Pearce disse que a visibilidade e a representação são extremamente importantes para a próxima geração.
“Parte do meu ‘porquê’ é a esperança de que alguma menina de 12 anos esteja olhando para mim e pensando: ‘Posso fazer isso melhor do que Daisy’. Eu sei que ser capaz de ver que ela pode aumenta a probabilidade de que ela consiga”, disse ela.
“Levei muito tempo para me livrar da síndrome do impostor porque o mundo e o jogo me disseram por muito tempo que eu não tinha lugar no campo ou na caixa de comentários.
“Eu adoro que agora uma garota possa ligar a TV e ver Caroline, Abbey, Erin, Kate e Bec e saber que elas pertencem um ao outro.
“Não teremos que trabalhar muito para convencer esta geração de que ela pertence.
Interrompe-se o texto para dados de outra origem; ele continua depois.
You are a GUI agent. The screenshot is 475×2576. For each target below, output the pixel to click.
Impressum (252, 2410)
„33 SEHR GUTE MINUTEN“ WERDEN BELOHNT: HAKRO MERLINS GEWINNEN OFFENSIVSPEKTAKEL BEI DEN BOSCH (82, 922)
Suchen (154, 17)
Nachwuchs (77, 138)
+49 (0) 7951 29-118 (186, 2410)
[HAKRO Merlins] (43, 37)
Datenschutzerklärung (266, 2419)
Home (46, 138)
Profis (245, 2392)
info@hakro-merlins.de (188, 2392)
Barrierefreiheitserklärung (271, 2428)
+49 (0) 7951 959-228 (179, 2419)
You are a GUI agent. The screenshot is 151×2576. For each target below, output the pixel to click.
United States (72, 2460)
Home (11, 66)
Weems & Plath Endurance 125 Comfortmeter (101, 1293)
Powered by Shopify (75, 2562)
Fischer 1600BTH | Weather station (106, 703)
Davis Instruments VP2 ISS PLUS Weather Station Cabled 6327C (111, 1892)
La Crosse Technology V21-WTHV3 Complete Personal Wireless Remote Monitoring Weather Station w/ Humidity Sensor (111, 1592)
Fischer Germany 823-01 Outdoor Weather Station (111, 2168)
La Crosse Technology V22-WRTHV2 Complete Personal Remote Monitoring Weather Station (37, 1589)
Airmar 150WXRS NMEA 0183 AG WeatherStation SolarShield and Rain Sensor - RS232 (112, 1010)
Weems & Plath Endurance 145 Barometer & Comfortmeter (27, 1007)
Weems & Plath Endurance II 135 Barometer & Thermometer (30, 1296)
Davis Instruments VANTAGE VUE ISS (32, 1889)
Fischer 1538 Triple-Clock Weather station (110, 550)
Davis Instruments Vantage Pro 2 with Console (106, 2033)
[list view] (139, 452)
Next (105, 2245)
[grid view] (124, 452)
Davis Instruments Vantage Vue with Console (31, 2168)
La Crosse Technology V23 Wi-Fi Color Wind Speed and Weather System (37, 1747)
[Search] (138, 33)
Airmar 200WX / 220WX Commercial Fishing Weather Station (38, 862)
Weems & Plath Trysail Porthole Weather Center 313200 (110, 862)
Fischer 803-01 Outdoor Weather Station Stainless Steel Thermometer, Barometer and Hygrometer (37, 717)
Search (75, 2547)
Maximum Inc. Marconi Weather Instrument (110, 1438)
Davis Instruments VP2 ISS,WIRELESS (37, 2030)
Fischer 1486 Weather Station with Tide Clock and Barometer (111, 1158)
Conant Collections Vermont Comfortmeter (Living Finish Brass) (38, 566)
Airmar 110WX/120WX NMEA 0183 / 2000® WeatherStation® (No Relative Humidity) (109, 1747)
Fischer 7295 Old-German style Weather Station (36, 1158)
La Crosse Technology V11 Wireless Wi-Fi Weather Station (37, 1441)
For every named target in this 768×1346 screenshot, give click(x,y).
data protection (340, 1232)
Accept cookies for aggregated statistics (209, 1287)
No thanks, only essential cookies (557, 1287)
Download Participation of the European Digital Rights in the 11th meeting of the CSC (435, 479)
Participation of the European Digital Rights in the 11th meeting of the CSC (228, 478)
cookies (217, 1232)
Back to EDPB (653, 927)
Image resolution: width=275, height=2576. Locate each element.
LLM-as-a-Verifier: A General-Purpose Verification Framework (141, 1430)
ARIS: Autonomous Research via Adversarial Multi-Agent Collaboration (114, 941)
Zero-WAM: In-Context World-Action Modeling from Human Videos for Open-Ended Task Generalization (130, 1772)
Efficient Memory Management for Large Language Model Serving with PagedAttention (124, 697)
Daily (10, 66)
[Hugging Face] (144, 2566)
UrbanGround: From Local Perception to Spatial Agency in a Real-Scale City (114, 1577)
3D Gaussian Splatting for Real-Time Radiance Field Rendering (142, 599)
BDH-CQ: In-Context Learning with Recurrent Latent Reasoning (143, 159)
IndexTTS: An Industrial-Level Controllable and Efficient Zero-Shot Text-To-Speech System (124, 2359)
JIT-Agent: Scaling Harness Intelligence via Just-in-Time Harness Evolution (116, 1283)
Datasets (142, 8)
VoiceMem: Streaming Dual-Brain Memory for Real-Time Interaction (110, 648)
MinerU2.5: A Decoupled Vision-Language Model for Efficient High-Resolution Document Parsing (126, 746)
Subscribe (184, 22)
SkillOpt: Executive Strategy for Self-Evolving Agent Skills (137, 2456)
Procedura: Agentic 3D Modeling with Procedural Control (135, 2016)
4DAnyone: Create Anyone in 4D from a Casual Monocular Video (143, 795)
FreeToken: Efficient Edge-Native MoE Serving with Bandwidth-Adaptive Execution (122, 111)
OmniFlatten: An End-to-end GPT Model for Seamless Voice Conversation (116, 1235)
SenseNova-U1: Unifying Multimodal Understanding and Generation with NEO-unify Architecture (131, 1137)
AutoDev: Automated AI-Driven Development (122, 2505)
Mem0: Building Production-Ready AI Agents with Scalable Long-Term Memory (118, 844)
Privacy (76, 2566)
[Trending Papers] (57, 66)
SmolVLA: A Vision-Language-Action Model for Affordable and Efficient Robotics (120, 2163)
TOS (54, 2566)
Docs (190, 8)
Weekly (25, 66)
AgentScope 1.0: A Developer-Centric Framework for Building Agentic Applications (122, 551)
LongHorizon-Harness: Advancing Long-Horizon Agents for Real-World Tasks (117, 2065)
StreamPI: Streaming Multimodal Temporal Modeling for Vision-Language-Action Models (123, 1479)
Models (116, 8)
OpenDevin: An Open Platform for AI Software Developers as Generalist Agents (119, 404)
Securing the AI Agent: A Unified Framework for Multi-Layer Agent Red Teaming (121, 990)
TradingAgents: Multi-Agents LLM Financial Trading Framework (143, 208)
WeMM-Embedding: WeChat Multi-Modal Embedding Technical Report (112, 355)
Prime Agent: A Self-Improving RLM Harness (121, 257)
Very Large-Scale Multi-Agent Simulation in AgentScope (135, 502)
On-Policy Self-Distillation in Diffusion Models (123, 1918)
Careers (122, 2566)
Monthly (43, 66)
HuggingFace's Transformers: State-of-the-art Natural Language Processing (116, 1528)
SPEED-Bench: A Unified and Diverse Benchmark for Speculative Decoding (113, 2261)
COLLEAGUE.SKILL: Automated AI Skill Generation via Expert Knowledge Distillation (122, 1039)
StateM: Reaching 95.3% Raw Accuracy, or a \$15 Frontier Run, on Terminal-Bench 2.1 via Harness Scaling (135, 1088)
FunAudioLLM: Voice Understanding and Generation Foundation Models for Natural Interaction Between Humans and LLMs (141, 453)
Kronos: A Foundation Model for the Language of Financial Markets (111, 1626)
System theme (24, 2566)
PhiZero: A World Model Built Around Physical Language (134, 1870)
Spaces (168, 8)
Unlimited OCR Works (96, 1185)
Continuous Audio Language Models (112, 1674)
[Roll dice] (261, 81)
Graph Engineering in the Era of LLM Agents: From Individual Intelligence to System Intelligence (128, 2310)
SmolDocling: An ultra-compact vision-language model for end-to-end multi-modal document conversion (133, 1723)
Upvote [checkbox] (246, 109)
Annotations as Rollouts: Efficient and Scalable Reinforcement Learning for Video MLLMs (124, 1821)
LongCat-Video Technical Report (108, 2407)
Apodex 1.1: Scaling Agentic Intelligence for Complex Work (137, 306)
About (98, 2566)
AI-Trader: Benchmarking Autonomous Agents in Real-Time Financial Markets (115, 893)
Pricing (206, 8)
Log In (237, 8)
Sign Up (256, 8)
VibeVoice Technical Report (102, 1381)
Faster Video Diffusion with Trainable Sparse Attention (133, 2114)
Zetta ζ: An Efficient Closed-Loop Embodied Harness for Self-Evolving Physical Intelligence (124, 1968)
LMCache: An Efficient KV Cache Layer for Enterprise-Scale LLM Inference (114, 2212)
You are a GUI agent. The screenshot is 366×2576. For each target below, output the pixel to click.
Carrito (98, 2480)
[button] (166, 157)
“Isso também melhora a transmissão.
“Como espectador e fã do jogo, quero ouvir diversas perspectivas e opiniões. Provavelmente, se todos tivessem a mesma aparência, jogassem na mesma época, na mesma liga e passassem pela mesma jornada.
“Ter representação feminina tornou minha experiência como fã, amando e jogando o jogo, muito melhor.”
Quando questionada sobre as mulheres do futebol ou da mídia que a inspiraram ou apoiaram ao longo de sua jornada, Pearce disse “todas elas”.
“Sempre torço por todas as mulheres e adoro seu profissionalismo e visão.”